The next day we toured the Harpa Concert Hall, a visual and acoustical marvel. Graham performed a cappella as well as our guide, her voice resonating and reverberating within the multi storied and multi-faceted glass walls designed by Ólafur Elíasson whose studio we later visited at Kling and Bang in the Marshal House. At Nylo, the living art museum, intriguing geometric installations contrasted against organic salted imagery. An opening at BERG Contemporary gallery for Katrín Elvarsdóttir and her inspired photography was followed by a wonderful fish dinner at Fiskmarkaðurinn and afterwards the animated illuminated walls of Harpa Concert Hall lit the harbor.
Delightfully eclectic and unique shopping was explored by many in the morning before visiting the Museum of Design and Applied Art. Displays of wearable and functional artistic pieces paired with hundreds of shoes in the Imaginarium of Kron by Kronkron and the studio visit to the geodesic imaginations of Icelandic architect and mathematician Einar Thorsteinn, who also worked on the Harpa Concert Hall. That afternoon led us to i8 gallery and director Thorlákur Einarsson with works ranging from video installations to impaled produce.

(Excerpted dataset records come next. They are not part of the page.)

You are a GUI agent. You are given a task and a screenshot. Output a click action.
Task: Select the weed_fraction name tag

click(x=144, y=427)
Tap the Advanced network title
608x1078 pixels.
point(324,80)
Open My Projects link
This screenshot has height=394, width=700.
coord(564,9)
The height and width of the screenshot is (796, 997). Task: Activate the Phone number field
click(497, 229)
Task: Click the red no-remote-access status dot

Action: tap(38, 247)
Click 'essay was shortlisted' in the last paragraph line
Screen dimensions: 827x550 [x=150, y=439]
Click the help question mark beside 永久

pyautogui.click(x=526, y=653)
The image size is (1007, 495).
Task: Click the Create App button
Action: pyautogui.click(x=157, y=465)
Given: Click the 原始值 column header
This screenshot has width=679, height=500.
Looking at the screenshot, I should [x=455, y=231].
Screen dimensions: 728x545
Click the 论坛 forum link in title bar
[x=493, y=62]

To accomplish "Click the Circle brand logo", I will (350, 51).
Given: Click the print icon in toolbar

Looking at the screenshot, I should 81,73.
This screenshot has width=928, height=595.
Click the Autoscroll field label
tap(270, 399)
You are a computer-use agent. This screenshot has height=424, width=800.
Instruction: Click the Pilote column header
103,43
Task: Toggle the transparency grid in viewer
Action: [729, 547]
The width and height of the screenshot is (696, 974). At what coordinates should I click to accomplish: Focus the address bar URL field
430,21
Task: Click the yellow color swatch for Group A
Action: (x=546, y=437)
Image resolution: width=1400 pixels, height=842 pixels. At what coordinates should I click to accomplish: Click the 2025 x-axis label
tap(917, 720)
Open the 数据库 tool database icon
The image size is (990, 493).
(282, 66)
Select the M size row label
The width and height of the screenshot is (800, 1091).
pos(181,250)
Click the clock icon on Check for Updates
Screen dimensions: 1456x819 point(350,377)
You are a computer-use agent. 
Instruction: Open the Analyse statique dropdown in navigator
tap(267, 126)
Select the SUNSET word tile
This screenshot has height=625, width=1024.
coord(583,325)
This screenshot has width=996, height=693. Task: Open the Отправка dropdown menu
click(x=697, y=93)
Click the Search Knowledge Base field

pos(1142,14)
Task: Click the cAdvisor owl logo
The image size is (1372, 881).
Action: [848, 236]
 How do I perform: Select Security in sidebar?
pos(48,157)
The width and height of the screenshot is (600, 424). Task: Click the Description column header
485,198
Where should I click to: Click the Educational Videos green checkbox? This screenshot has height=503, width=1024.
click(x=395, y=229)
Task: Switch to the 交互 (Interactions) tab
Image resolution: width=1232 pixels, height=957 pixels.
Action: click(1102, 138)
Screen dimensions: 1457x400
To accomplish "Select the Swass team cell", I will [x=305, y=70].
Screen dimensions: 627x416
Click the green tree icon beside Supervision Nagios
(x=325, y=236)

Sunday morning we were treated to the steel plated walls of the Reykjavik Art Museum Hafnarhús. Amazing exhibits of Erró’s enormous postmodern collages, video installations illustrating racial terrorism and purely playful acoustically experiential installations balanced diverse and emotionally involved exhibits. Next was the studio of Steinunn Thórarinsdóttir, whose figurative sculpture can be seen worldwide, including Birmingham. Her gallerists met us at Tevir Hrafnar Gallery for additional artist exhibitions and Steinunn joined us for dinner and introduced us to “Black Death” Brennivin the delightful Icelandic Aquavit.
Monday, the National Gallery of Iceland showcased a variety of 19th and 20th century Icelandic art along with other international renowned artists.
That afternoon Anna Jóelsdóttir’s brightly lit studio was an enthralling joy of sculptural painted canvasses resembling leafy sea dragons suspended in the air and flat canvass work in cheerful colored enthusiasm.
Húbert Nói Jóhannesson’s studio was a mesmerizing treat of images painted from experiences and memories, invoking movement and stillness. Large format landscapes, constellations balance in mathematical precision and flowing artistic interpretations.
We ended the evening, like the others, with another delicious meal. Throughout the week we dined on traditional local delicacies of fish, langoustine, and lamb with fresh vegetables and fruit. Controversial tastings of Minke Whale, Puffin and Icelandic Horse were also experienced, by some.
Being the warmer part of the year, the sun never quite set and the Northern Lights were not visible for us, yet the evening life was most illuminating in many ways. From my bedroom window, each evening I could hear from a distant bar, I kid you not, Sweet Home Alabama.